Esistono ancora i cantautori, intesi come categoria intellettuale?
«Se definiamo cantautore chi racconta il suo tempo con un linguaggio per così dire letterario… beh, adesso è fuori da qualunque attrazione mediatica. Allo stesso tempo, però, si può essere narratori della realtà con linguaggi diversi. Gazelle o Franco 126, per esempio, hanno un linguaggio contemporaneo. La musica sarà sempre testimone del suo tempo. Certo, viviamo un tempo in cui l'informazione è superficiale, il linguaggio si restringe ed è normale che anche la canzone lo rifletta: c'è un modo di raccontare la realtà che è molto stringato, da social. La contemporaneità è più legata al linguaggio della strada. Lo si potrebbe considerare un limite, ma artisticamente è anche la sua forza».

Tuo padre è stato il produttore di tanti grandi artisti. In che modo questo ti ha influenzato?
«Sono andato via da casa presto, ma nei periodi che passavo con lui, mio padre mi portava in giro ai concerti. Un backstage per me era un luogo normale. Quello che mi è rimasto impresso è che, per fortuna, l'ho sempre sentito parlare coi musicisti in una maniera molto artistica. Erano i primi anni 80 e il mercato non si era ancora impadronito di tutto. Si confrontava con tipi come Battisti, Paolo Conte, la Pfm, sentivo quel tipo di temperatura. Non l'ho mai sentito dire “Dobbiamo fare il singolo per le radio».

Rivedremo mai la superband Fabi, Gazzè, Silvestri?

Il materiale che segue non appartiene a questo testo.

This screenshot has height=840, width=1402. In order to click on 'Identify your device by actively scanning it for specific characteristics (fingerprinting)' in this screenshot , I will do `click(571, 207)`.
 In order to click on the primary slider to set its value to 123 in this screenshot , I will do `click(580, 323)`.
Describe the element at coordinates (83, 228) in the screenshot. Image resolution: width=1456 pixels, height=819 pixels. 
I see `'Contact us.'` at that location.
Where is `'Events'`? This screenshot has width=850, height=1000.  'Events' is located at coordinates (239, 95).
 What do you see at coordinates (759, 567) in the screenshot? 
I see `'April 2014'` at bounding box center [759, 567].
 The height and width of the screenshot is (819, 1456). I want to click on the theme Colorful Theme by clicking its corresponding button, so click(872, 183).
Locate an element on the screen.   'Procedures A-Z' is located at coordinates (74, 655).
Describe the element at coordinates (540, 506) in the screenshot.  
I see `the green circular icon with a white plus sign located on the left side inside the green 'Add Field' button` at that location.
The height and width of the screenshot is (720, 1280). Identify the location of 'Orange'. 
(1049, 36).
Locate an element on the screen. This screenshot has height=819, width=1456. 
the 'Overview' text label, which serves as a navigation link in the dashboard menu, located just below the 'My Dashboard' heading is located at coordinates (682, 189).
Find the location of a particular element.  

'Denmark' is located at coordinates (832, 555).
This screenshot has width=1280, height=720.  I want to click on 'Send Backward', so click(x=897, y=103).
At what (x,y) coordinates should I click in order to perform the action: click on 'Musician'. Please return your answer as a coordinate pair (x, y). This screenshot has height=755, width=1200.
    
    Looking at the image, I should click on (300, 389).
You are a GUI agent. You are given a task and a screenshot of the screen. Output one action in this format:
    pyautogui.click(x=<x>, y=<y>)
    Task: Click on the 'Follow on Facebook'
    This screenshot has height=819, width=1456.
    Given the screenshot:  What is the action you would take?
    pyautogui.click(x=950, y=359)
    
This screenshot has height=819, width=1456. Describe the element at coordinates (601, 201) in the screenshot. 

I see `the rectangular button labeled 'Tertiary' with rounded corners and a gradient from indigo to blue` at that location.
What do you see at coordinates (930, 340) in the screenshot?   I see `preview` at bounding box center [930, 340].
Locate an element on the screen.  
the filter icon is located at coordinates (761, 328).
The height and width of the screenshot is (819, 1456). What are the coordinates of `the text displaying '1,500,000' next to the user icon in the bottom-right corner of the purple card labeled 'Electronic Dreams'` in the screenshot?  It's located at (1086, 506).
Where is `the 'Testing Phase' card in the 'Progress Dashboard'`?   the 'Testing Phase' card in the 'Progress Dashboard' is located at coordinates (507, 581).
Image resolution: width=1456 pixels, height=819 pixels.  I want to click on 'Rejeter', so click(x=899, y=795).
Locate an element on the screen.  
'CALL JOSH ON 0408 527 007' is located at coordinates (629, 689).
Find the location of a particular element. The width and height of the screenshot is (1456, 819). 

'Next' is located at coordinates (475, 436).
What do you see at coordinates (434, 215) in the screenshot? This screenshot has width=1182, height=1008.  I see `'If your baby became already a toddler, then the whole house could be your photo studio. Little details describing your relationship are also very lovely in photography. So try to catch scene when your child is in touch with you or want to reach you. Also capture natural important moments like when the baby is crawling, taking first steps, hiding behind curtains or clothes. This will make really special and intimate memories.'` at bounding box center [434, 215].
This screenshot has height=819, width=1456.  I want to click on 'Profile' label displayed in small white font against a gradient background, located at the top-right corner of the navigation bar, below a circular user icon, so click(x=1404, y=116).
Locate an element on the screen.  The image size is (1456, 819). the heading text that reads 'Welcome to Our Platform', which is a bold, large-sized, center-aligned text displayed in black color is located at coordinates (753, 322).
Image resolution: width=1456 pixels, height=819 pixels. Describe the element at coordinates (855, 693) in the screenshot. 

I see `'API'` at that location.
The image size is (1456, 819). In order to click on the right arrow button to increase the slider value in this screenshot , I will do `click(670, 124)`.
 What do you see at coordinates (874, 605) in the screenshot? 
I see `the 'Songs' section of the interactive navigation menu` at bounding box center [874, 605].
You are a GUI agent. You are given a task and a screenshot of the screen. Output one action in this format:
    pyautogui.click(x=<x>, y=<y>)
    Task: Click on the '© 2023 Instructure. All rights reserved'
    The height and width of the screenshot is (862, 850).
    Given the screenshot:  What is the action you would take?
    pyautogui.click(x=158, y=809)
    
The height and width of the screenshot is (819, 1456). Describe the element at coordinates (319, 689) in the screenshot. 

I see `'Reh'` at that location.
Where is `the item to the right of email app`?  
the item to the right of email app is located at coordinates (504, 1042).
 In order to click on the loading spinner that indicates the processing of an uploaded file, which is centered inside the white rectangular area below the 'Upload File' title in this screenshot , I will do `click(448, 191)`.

«È stata una magia difficilmente ripetibile e ammetto che sono il più integralista dei tre sul progetto. Quello è stato un viaggio insieme di due anni in furgone, solo noi tre con gli strumenti. Un viaggio di solidarietà in Africa, ritrovarsi a scrivere il disco insieme nelle casette di campagna… Certo, ci potrebbe essere un altra occasione per cantare insieme, non abbiamo litigato, ma non sarebbe possibile tentare di replicare una cosa come quella. Io non vado mai in vacanza due volte nello stesso posto, anche se l'ho amato tanto: la meraviglia sta nella sorpresa. Oggi ci sarebbero solo aspettative e l'aspettativa è contro la meraviglia».